--- Start of TEXT BLOCK ---

Over 1,000 new practising certificates have been registered at the Irish Law Society since the EU referendum in June 2016. Whether this continues has yet to be seen, but clearly the EU Referendum has had an impact.

The opportunity for UK and Irish law firms and others was discussed at a seminar held by Smith & Williamson on April 24, which brought together representatives from leading law firms from both sides of the Irish Sea, as well as the British Irish Chamber of Commerce and the Paul Keane of Charlton.

Focusing more on today than tomorrow

UK legal firms are operating in an increasingly challenging environment. As we pointed out recently, firms are struggling to differentiate themselves within their own market. Moves such as accountancy firms setting up legal practices are starting to have an impact on the marketplace, and while income levels may be increasing, profit margins are down. The day-to-day, practical challenges are more tangible than the long term unknowns of Brexit – but this does not mean that firms should be ignoring it entirely.

Mutterings of movement

Our latest research into Irish law firms indicates that all of the top firms believe that Brexit will have a significant impact on the legal profession over the next five years, with 86% of the Top 20 firms and almost one in two of all other firms anticipating the entry of UK firms into the Irish market as the main source of potential competition to their firm over the next three years.

In terms of strategy, our research indicates that most of the Top 20 firms (83%) have prepared a Brexit strategy and that 73% of these have already executed this plan. However for the rest of firms only 3% have prepared a Brexit strategy in spite of most firms seeing Brexit as either a threat to, or opportunity for, their firm.

Although many of the larger UK law firms (e.g. Pinsent Masons, Simmons & Simmons) have increased their footprint in the Irish market in the last twelve months, our latest research into UK law firms found that only 23% had a strategy in place for the impact of Brexit. Many firms are clearly holding off on making substantive changes to their operations as they wait for more clarity.

Will the people come?

--- End of TEXT BLOCK ---

PROBLEM SET ->
(A) Copy out everything in the Brexit passage from "Focusing more on" down to "ignoring it entirely.", substituting "sector" for "marketplace".
(B) Answer these questions from the Brexit passage, one a line:
(i) On what date was the Smith & Williamson seminar held?
(ii) What share of UK law firms had a strategy in place for the impact of Brexit?
(iii) How many new practising certificates have been registered at the Irish Law Society since the EU referendum?

--- Start of RECORDS ---

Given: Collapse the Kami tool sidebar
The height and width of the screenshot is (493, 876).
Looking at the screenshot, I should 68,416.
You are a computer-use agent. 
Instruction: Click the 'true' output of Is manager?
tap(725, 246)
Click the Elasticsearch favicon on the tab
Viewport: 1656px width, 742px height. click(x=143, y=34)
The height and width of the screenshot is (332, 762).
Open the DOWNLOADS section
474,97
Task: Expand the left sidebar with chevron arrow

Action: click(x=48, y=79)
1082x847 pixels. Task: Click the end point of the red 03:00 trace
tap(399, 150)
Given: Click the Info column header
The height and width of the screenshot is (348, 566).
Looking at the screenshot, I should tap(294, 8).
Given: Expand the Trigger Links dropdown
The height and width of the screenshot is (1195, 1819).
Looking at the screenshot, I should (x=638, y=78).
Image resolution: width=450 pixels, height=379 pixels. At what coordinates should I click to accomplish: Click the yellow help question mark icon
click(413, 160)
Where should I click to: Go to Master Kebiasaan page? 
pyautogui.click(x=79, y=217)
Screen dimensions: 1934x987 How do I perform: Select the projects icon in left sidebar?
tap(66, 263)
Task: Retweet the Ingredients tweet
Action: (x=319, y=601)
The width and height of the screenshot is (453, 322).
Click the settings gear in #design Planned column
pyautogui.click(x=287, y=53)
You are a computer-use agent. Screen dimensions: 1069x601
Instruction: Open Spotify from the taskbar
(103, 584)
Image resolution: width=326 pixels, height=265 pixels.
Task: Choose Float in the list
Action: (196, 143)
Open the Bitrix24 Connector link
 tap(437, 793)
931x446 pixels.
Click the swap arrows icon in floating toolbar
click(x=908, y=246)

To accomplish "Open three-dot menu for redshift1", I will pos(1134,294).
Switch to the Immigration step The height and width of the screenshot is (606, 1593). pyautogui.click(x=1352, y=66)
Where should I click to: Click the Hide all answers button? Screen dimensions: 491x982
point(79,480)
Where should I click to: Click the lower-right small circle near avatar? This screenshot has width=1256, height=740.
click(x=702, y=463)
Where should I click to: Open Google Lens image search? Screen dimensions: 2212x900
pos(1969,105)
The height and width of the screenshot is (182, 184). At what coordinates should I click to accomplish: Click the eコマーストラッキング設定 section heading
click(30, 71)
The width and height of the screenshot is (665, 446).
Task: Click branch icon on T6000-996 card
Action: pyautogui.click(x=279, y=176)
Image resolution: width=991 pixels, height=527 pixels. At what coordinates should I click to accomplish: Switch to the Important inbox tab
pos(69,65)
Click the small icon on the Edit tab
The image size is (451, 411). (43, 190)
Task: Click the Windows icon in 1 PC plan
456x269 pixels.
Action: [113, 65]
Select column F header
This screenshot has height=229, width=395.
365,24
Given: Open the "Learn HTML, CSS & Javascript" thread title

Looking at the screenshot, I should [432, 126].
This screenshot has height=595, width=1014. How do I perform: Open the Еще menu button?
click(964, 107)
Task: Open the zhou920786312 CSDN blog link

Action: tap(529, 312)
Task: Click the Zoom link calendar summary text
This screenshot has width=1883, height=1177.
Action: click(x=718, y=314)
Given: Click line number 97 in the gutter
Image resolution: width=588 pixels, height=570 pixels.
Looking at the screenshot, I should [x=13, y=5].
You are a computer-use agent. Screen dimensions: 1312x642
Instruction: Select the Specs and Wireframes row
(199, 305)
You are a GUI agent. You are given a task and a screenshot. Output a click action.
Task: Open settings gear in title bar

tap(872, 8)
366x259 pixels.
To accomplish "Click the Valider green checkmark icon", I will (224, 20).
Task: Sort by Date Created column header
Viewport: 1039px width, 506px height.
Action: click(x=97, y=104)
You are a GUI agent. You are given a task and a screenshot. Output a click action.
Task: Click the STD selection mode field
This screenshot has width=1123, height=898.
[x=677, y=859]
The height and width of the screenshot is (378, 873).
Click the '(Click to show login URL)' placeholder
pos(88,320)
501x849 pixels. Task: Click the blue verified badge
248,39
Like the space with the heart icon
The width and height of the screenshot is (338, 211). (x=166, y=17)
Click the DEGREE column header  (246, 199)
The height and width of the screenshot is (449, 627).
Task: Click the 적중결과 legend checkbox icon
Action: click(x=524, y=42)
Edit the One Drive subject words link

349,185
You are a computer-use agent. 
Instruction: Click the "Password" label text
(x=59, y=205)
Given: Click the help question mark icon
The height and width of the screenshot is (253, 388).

--- End of RECORDS ---

WORKED SOLUTIONS ->
(A)
Focusing more on today than tomorrow

UK legal firms are operating in an increasingly challenging environment. As we pointed out recently, firms are struggling to differentiate themselves within their own market. Moves such as accountancy firms setting up legal practices are starting to have an impact on the sector, and while income levels may be increasing, profit margins are down. The day-to-day, practical challenges are more tangible than the long term unknowns of Brexit – but this does not mean that firms should be ignoring it entirely.

(B)
(i) April 24
(ii) 23%
(iii) Over 1,000